Les canaux transverses d’évacuation bifurquèrent à droite dans une très forte déclinaison, se jetant dans une fosse profonde. Je me penchai, promenai en gestes tremblants l’œil curieux de ma torche au fond du puits. Une échelle métallique permettait de descendre et, apparemment, d’emprunter un tunnel de béton menant probablement au cœur du système de ventilation et d’évacuation. Un groupement de tuyaux aux diamètres divers s’y enfonçait aussi, alors je décidai de m’aventurer sous terre, dans le poumon de l’enfer. Je longeai les tubes métalliques du bout des doigts, m’écorchant les phalanges sur des canalisations jadis explosées par la force brute de la glace. Le sang gicla, se mêla à la poussière en gouttes épaisses qui craquèrent en percutant le sol. Je remarquai alors la présence d’empreintes de pas. Des marques fraîches, vierges de salissures, aux contours propres et définis. Des allers et retours dans l’ombre, sous terre, à l’abri des regards, dans l’entrepôt du diable. Les marques du tueur…

Les tuyaux et les pas me conduisirent dans une ouverture latérale d’où chuintait un bruit sourd, à peine perceptible, comme celui d’un moteur lointain. Là, au fond, un rai de lumière blanche rampait sous une porte. Je m’éloignai à reculons, retournai au pied de l’échelle pour y sortir le cellulaire de ma veste et composer le numéro de la permanence à la Criminelle. Pas de réseau, communication refusée. Tout ce métal et ce béton agissaient comme un tissu opaque, un filet à ondes infranchissable. Je ne pris pas le temps de ressortir, résolu à agir seul. J’avais en ma possession l’effet de surprise…

Retour dans la bouche hurlante du tunnel au plafond bas et écrasant. Je pensai au tueur, l’imaginant derrière cette porte, les traits du visage ciselés par une lampe à huile, martyrisant la jeune femme, la privant de nourriture et plongeant ces pointes soigneusement taillées dans le velours de son corps…

Je m’avançai, torche éteinte, léger sur mes pieds autant que ma corpulence d’homme mûr me le permettait. Un cadenas enserrait la porte de l’extérieur, preuve de l’absence du tueur, ce qui me rassura et me déçut en même temps. Le ronflement provenait vraisemblablement d’un petit groupe électrogène portatif.

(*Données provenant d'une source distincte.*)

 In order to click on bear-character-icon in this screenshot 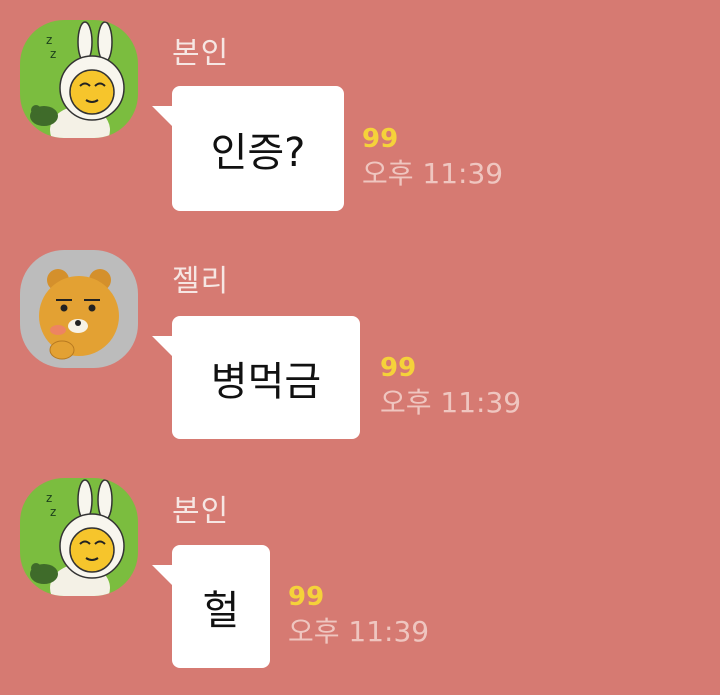, I will do `click(79, 309)`.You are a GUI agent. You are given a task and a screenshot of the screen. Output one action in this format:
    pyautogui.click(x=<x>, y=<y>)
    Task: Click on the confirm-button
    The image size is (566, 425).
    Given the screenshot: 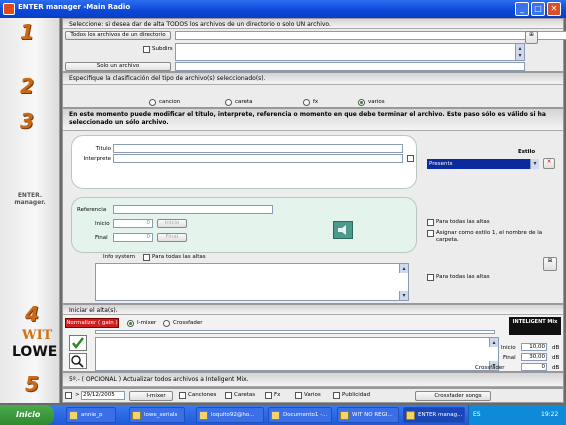 What is the action you would take?
    pyautogui.click(x=78, y=343)
    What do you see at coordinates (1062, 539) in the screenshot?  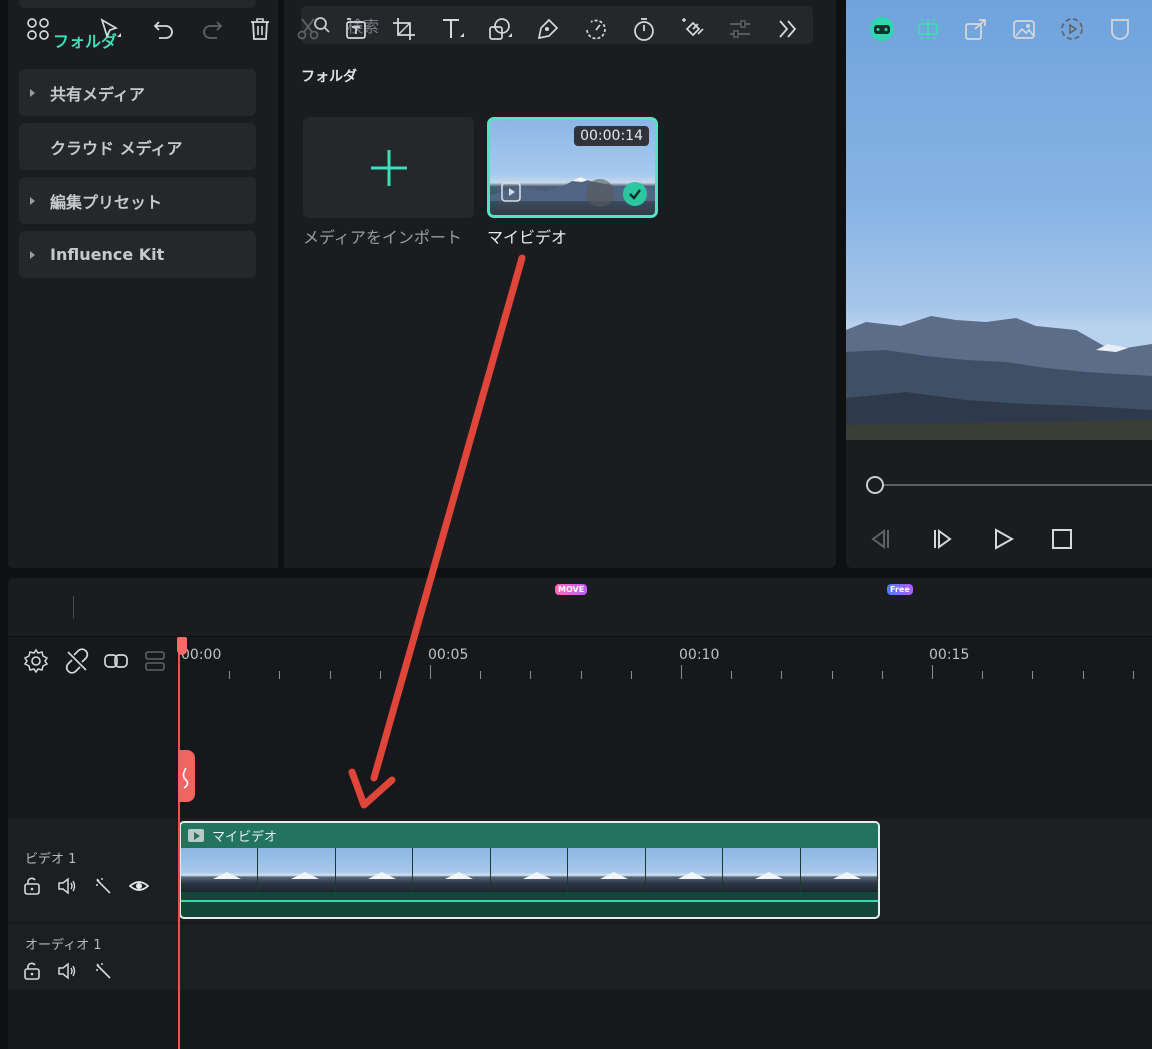 I see `stop-icon` at bounding box center [1062, 539].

Je pointai le canon de mon Glock devant moi, inclinai la tête et tirai sur l’anse cémentée du cadenas. Un feu de poudre illumina un bref instant le couloir comme le souffle d’un dragon et un cri déchirant, qui tourna en râle abject, inonda les abords du tunnel. Chassant la porte du pied, je me plaquai contre le mur crasseux alors que des jets de lumière volaient dans la pénombre comme des lames étincelantes. Ce qui se jeta sur mes rétines, me creva les yeux…

Le visage était tourné vers moi. Les pommettes tendaient la peau à en percer la surface et, des lèvres encroûtées de fièvre, se détachaient des boursouflures de peau morte. Les yeux vitreux aux pupilles devenues translucides, roulaient difficilement, comme arrachés de leurs nerfs. La céramique du corps, fêlée de côtes saillantes, fragilisée par les coups et les plaies ouvertes, semblait toute proche de se rompre en mille éclats d’os et de chairs ; les seins cloués à la table, gonflés par l’infection, étaient grêlés de marbrures olivâtres, de veinules rosées, de lésions noircissant autour de la tête des clous.